In 1995, he was named head coach at Oregon State, where through the 2018 season, he had compiled a 900–458–6 record. Casey focused on recruiting players from the Pacific Northwest. He guided the Beavers to three straight 45+ win seasons, including back-to-back Pac-10 championships, six trips to the College World Series, and three national championships. He is the only coach in NCAA history to lead a team to the National Championship after playing in six elimination games, which he accomplished twice (in 2006 and 2018). After winning the 2006 national championship, the program received its first ever number 1 ranking by all four college baseball polls.
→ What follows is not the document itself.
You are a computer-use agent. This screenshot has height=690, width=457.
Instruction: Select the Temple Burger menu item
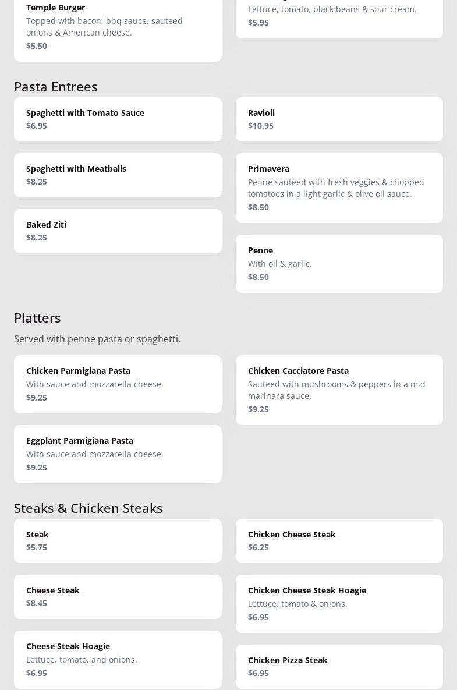118,26
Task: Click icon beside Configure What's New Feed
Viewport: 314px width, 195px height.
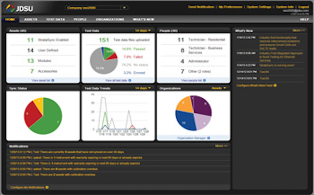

He was named the Pac-12 Coach of the year in 2005, 2006, 2011, 2013 and 2017, and was named Baseball America Coach of the Year in 2006 and NCBWA Coach of the Year in 2017. In 2010, Casey was named Baseball America's Coach of the Decade for the years 2000–2009. On September 6, 2018, Casey announced his retirement from Oregon State.
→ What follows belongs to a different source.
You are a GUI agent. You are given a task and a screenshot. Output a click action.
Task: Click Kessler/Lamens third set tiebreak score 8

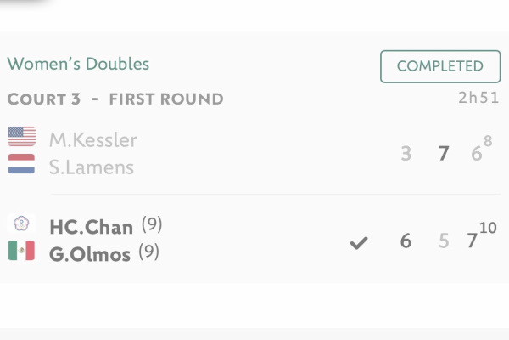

During his career, Notre Dame (after 2006 season) and Texas (after 2016 season) offered him the position of head coach, but Casey decided to stay at Oregon State.

==Head coaching record==

Record table
| Season | Team | Overall | Conference | Standing | Postseason |
George Fox Bruins (Metro Valley Conference) (1988–1992)
| 1988 | George Fox | 15–14 |  |  | NAIA District |
| 1989 | George Fox | 22–14 |  |  | NAIA District |
| 1990 | George Fox | 24–17 |  |  | NAIA District |
| 1991 | George Fox | 24–21 |  |  | NAIA Area |
| 1992 | George Fox | 29–18 |  |  | NAIA Area |
George Fox Bruins (Cascade League/Cascade Conference) (1993–1994)
| 1993 | George Fox | 26–16–1 | 14–3 | 1st | NAIA Area |
| 1994 | George Fox | 31–13 | 16–2 | 1st | NAIA District |
| George Fox: |  | 171–113–1 (.602) |  |  |  |  |  |  |
Oregon State Beavers (Pacific-10/Pac-12 Conference) (1995–present)
| 1995 | Oregon State | 25–24–1 | 14–16 | 4th (North) |  |
| 1996 | Oregon State | 32–16–1 | 14–10 | 2nd (North) |  |
| 1997 | Oregon State | 38–12–1 | 18–6 | 2nd (North) |  |
| 1998 | Oregon State | 35–14–1 | 15–9 | 2nd (North) |  |
| 1999 | Oregon State | 19–35 | 7–17 | 8th |  |
| 2000 | Oregon State | 28–27 | 9–15 | 6th |  |
| 2001 | Oregon State | 31–24 | 11–13 | 6th |  |
| 2002 | Oregon State | 31–23 | 10–14 | 6th |  |
| 2003 | Oregon State | 25–28 | 7–17 | T–8th |  |
| 2004 | Oregon State | 31–22 | 10–14 | T–6th |  |
| 2005 | Oregon State | 46–12 | 19–5 | 1st | College World Series |
| 2006 | Oregon State | 50–16 | 16–7 | 1st | College World Series champions |
| 2007 | Oregon State | 49–18 | 10–14 | T–6th | College World Series champions |
| 2008 | Oregon State | 28–24 | 11–13 | T–6th |  |
| 2009 | Oregon State | 37–19 | 15–12 | T–3rd | NCAA Regional |
| 2010 | Oregon State | 32–23 | 12–15 | T–7th | NCAA Regional |
| 2011 | Oregon State | 41–19 | 17–10 | T–2nd | NCAA Super Regional |
| 2012 | Oregon State | 40–20 | 18–12 | T–4th | NCAA Regional |
| 2013 | Oregon State | 52–13 | 24–6 | 1st | College World Series |
| 2014 | Oregon State | 45–14 | 23–7 | 1st | NCAA Regional |
| 2015 | Oregon State | 39–18–1 | 19–10–1 | 2nd | NCAA Regional |
| 2016 | Oregon State | 35–19 | 16–14 | T-3rd |  |
| 2017 | Oregon State | 56–6 | 27–3 | 1st | College World Series |
| 2018 | Oregon State | 55–12–1 | 20–9–1 | 2nd | College World Series champions |
| Oregon State: |  | 900–458–6 (.662) | 362–268–2 (.574) |  |  |  |  |  |
| Total: |  | 1,071–571–7 (.652) |  |  |  |  |  |  |  |
National champion Postseason invitational champion Conference regular season champion Conference regular season and conference tournament champion Division regular season champion Division regular season and conference tournament champion Conference tournament champion

==Personal life==
Casey and his wife Susan have three sons and one daughter. Casey is a Roman Catholic and often attends daily Mass.

Casey's brother, Chris, is the head football coach for George Fox University.